Voice of the Sea also won two bronze awards for “Adapting Culture to Climate Change” and “Hidden Benefits of Farming Kalo” in the Cultural category. These episodes explore how cultural practitioners, university faculty, community members, and non-profit organizations are working together to understand the changes in our environment, and how centuries-old traditions are critical to optimizing today’s food production and water quality.

Lastly, Voice of the Sea won a bronze award for “Water Resources Research” in the Education category. The episode features the Water Resources Research Center at the University of Hawai‘i, and how its research is furthering our understanding of the unique water and wastewater management issues in Hawai‘i and the Pacific.

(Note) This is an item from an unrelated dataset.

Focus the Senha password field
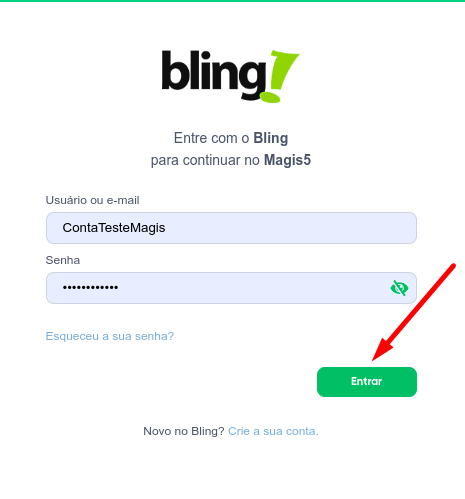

This Saturday and Sunday, May 25 and 26, Voice of the Sea will highlight EXPORTS (EXport Processes in the Ocean from Remote Sensing) researcher Dr. Brian Popp, an oceanographer with the University of Hawai‘i, along with 100s of colleagues from more than 20 institutions across the country.

EXPORTS is an epic research project funded by NASA and the National Science Foundation to study the ocean’s carbon cycle. The aim of the research is to understand how carbon moves from the atmosphere to the deep ocean in order to more accurately predict future climate conditions.

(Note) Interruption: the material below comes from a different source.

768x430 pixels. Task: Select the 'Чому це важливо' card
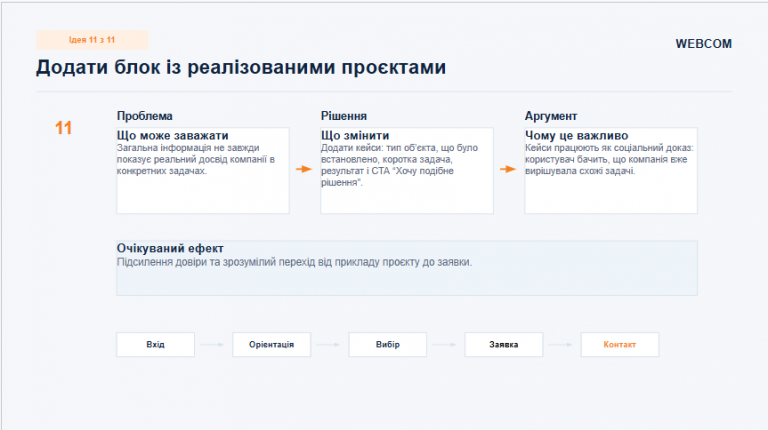pos(611,170)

“The carbon humans are putting into the atmosphere is warming Earth,” Mike Sieracki, program director in the National Science Foundation’s Division of Ocean Sciences, noted in a NASA press release. “Much of that carbon eventually finds its way into the ocean and is transported to the deep ocean, where it is sequestered and will not return to the atmosphere for a long time. This project will help us understand the biological and chemical processes that remove the carbon, and establish a foundation for monitoring these processes as the climate changes.”

Planning for the expedition has taken over a decade to coordinate scientists, satellites, remote underwater vehicles, and two research vessels. The School of Ocean and Earth Science and Technology’s (SOEST) Dr. Popp is leading one of the expedition’s projects, in collaboration with former SOEST Young Investigator Hilary Close, now a professor at the University of Miami.

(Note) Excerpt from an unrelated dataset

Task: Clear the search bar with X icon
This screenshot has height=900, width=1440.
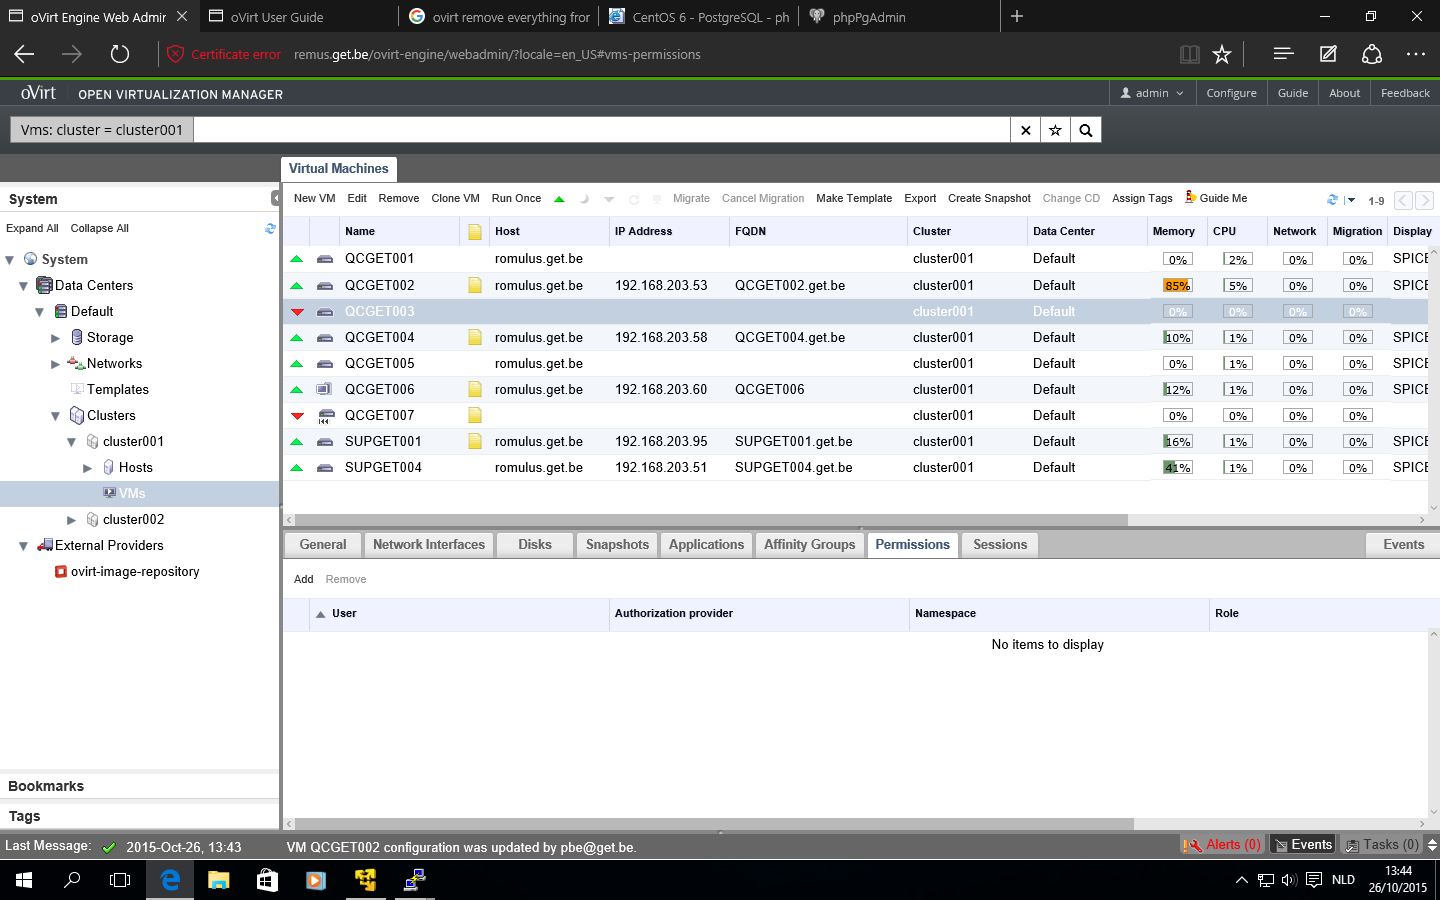Action: (1025, 130)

To watch the 30-sec Promo of the episode visit vimeo.com/330700174  or https://youtu.be/AKPl_QHEKyw. To learn more about EXPORTS and view the first EXPORTS episode which premiered in April, visit http://seagrant.soest.hawaii.edu/exports-sally-ride/

Voice of the Sea airs on TV Saturdays at 4:00 pm and Sundays at 5:30 pm, on K5 The Home Team (KFVE). It is a signature project of the University of Hawai‘i Sea Grant Center for Marine Science Education. To watch full episodes or learn more about Voice of the Sea visit voiceofthesea.org.

The Telly Awards were established in 1979 to honor excellence and support creativity in local, regional, and cable TV programming. Sabrina Dridje, managing director of the Telly Awards noted in a release “With record-shattering number of entries, this year’s Telly Award entrants truly represent the most innovative video and television work being made for all screens.”